■ WHAT YOU WILL DO ■
**A)** Reproduce the passage of the place-of-death study that starts at "Strengths and limitations" and ends at "a larger sample.".
**B)** Answer these from the place-of-death study:
(i) How much greater is the mean amount for hospital deaths than the mean amount for nursing homes?
(ii) What share of all claims invoices do the authors estimate are paid directly by the patient?
(iii) How many consecutive years does the analysis cover?

■ TEXT ■
──────────

Concomitantly and consistent with high expenditures for hospital stays, last six-month HCE are significantly affected by place of death. The mean HCE for hospital deaths, at CHF 23,193.70, is more than twice the mean amount for those dying at home (CHF 11,194.30) and 40% greater than the mean amount for nursing homes (CHF 16,579.0).
Our further analyses are in line with Kelley et al.  and show that a substantial portion of the previously described variations in place of death are due to patient-level characteristics. Notably, the proportion of variation explained by our model after patient characteristics were controlled for is however larger than the results presented by Kelley et al.. Place of death is significantly associated with age, sex, region and multi-morbidity. Elderly females have a greater probability of dying in a nursing home, whereas a young male would preferably die at home. Additionally, a decedent living in a rural area will presumably die at home and people in urban areas either in a hospital or nursing home. Persons with multiple chronic conditions have a greater chance of dying in an institution than at home. These findings are in line with earlier studies [14, 36, 43].
Strengths and limitations
This study has several strengths. To our knowledge, it is the first empirical investigation, which describes the conditions and health care utilization in the last six months of life with regard to place of death in Switzerland. We use health insurance claims data, which guarantees a uniform data set and presents an ideal basis for the analysis. This study has focused primarily on differences in place of death and health care utilization at the end-of-life, but we cannot comment on the appropriateness of different patterns of care delivered to decedents. In addition, our analysis is based on a period of five consecutive years, which allows us to capture any time effects as well as to reduce standard errors on the interesting variables due to a larger sample.
It is also important to point out to some limitations of our study. From previous unpublished research, we estimate that 2-3% of all claims invoices are paid directly by the patient (e.g. due to high deductibles chosen) and are not reimbursed by the health insurer. This may lead to a possible bias due to a mixture of the different effects in the estimations and missing claims data. Furthermore, we focused on all cases within the mandatory health insurance in Switzerland, which omits people dying from an accident or committing suicide, as these cases might be covered by other insurance policies and the health insurer does not see any referral claims. The claims coming from nursing homes are often set at a flat rate and lack further detailed information. This fact prevented us from observing any medication or medical treatment applied in the nursing home. Therefore, we suppose a slight tendency to underestimate all variables describing health care utilization for people residing in nursing homes. This restriction does not notably affect treatment outside nursing homes (consultations with GPs, outpatient units, pharmacies etc.). To conclude, the place of death is specified by means of the last claim received. The claims contain the date and the duration of the specific treatment, which allows us to compare it with the date of death. The origin of the last claim then defines the place of death. If there are several claims covering the date of death, hospital is taken as place of death. This process makes our data vulnerable to inaccuracies resulting from administrative processes and might lead to a possible overestimation of hospital deaths.

──────────

■ RAW DATA ■
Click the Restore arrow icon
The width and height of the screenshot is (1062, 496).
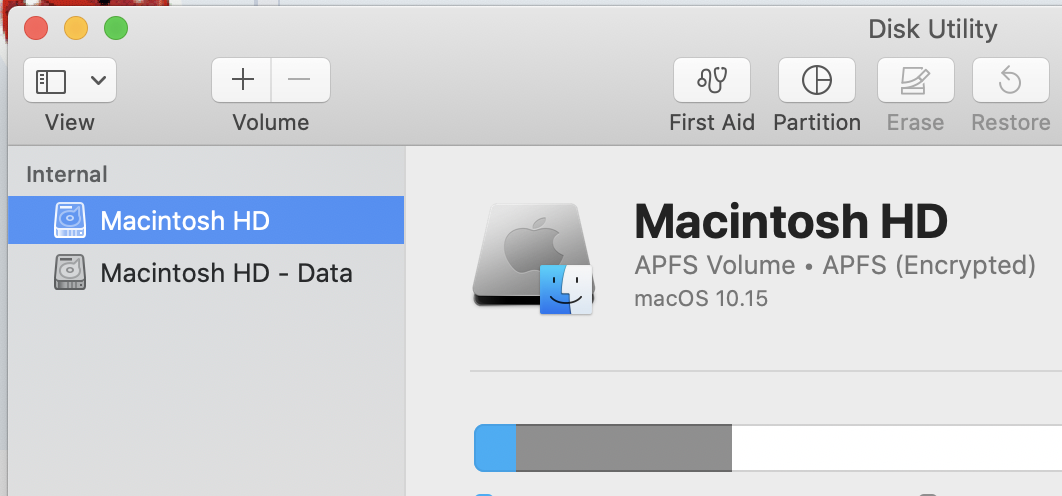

──────────

■ ANSWERS IN ORDER ■
**A)**
Strengths and limitations
This study has several strengths. To our knowledge, it is the first empirical investigation, which describes the conditions and health care utilization in the last six months of life with regard to place of death in Switzerland. We use health insurance claims data, which guarantees a uniform data set and presents an ideal basis for the analysis. This study has focused primarily on differences in place of death and health care utilization at the end-of-life, but we cannot comment on the appropriateness of different patterns of care delivered to decedents. In addition, our analysis is based on a period of five consecutive years, which allows us to capture any time effects as well as to reduce standard errors on the interesting variables due to a larger sample.

**B)**
(i) 40% greater
(ii) 2-3%
(iii) Five